Exercise brief
Your answer should repeat every line of the records below in which the word "button" appears.
[Data section]
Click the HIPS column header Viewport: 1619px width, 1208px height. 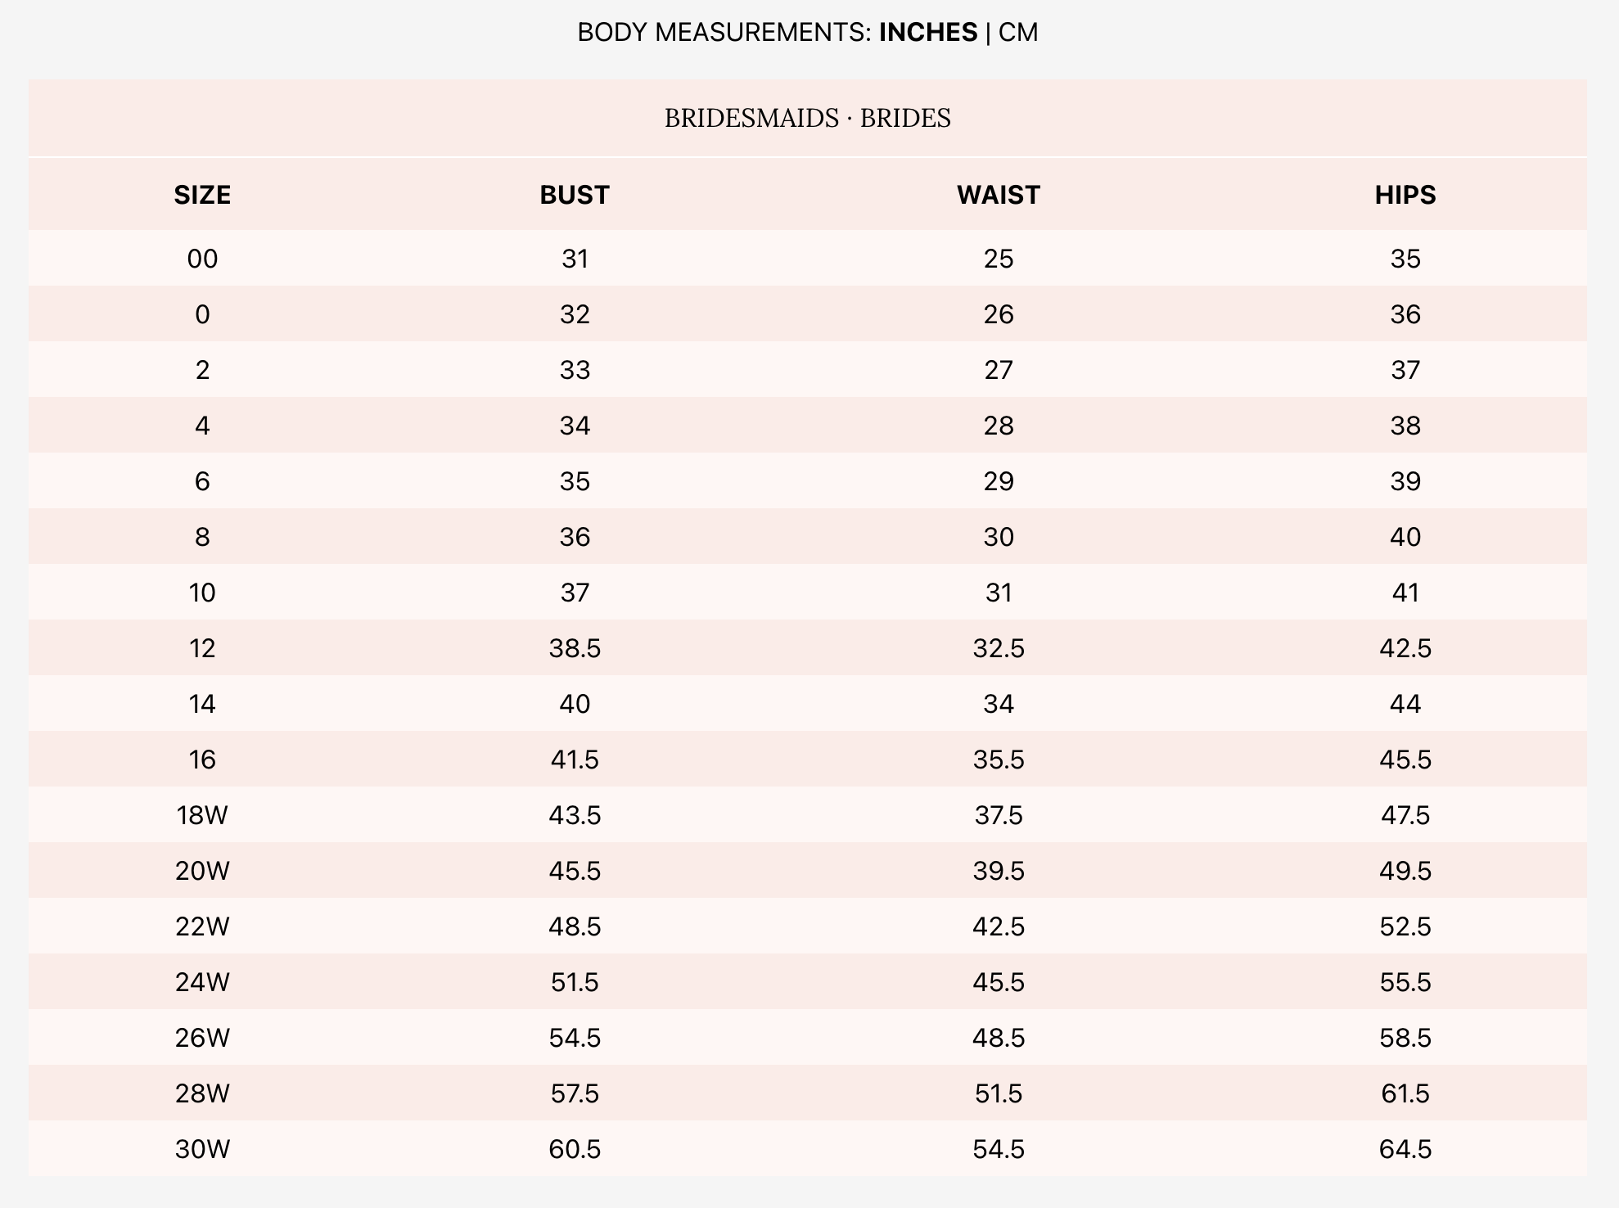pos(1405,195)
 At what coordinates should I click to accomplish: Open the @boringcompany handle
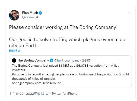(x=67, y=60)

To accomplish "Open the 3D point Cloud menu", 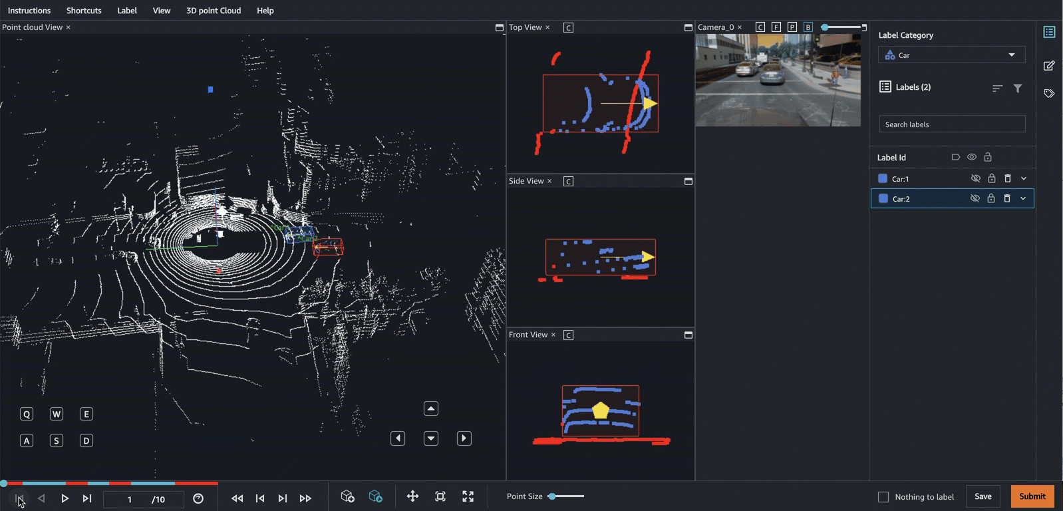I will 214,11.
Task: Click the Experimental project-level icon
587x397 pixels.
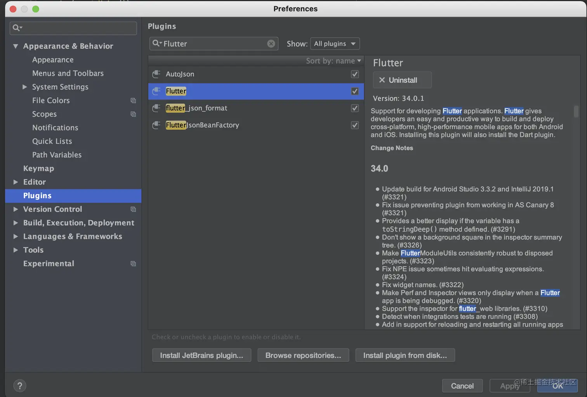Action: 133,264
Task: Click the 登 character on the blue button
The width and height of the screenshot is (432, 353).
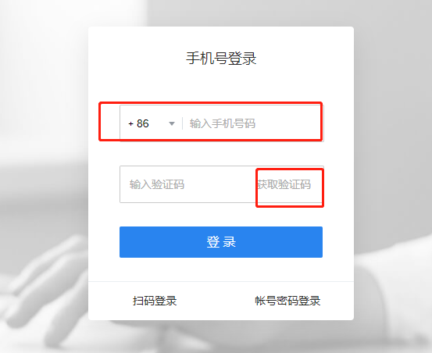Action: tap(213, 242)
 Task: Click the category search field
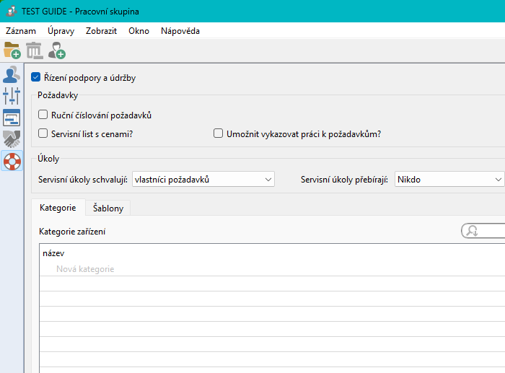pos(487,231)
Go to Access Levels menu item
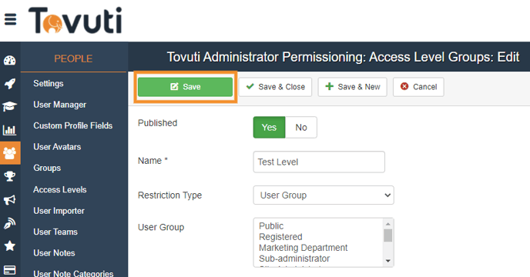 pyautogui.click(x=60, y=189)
[/Data section]
[Data section]
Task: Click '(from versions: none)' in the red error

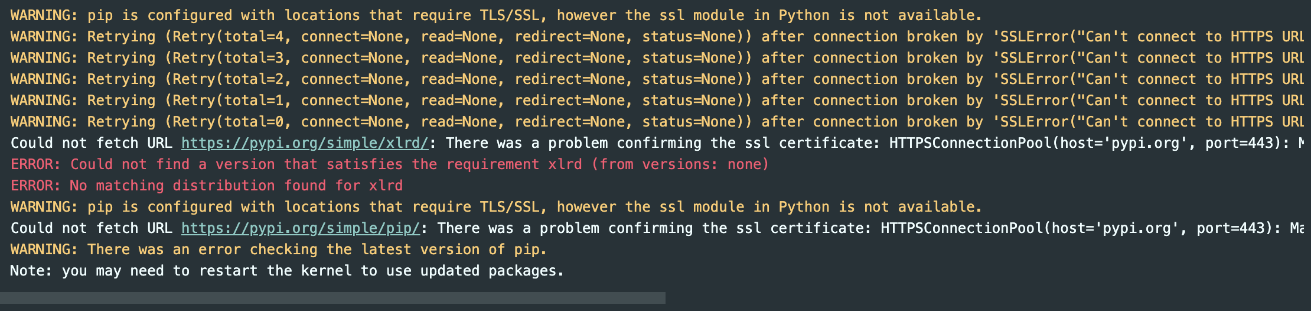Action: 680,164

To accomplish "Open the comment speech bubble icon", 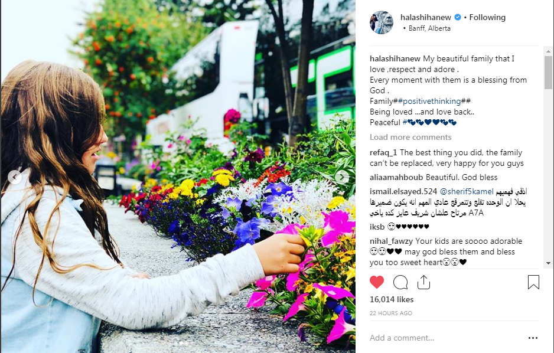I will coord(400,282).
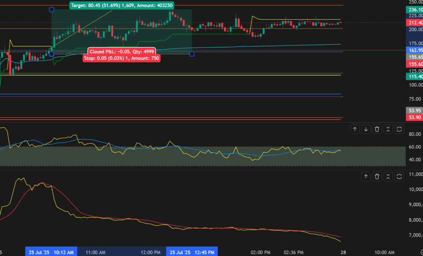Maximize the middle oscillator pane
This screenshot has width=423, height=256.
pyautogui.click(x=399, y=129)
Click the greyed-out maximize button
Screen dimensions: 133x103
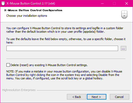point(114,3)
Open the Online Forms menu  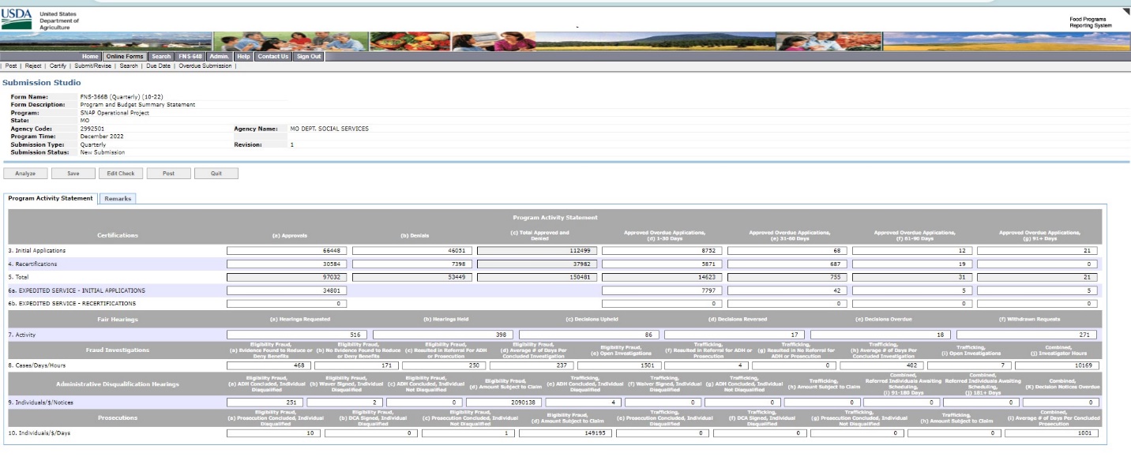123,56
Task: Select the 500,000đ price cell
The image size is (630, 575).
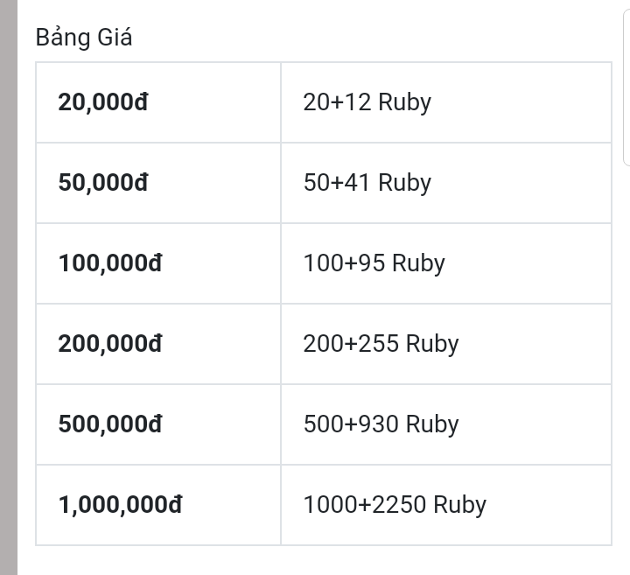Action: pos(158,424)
[/Data section]
Output below
Task: Click the 登 character on the blue button
Click the greyed-out maximize button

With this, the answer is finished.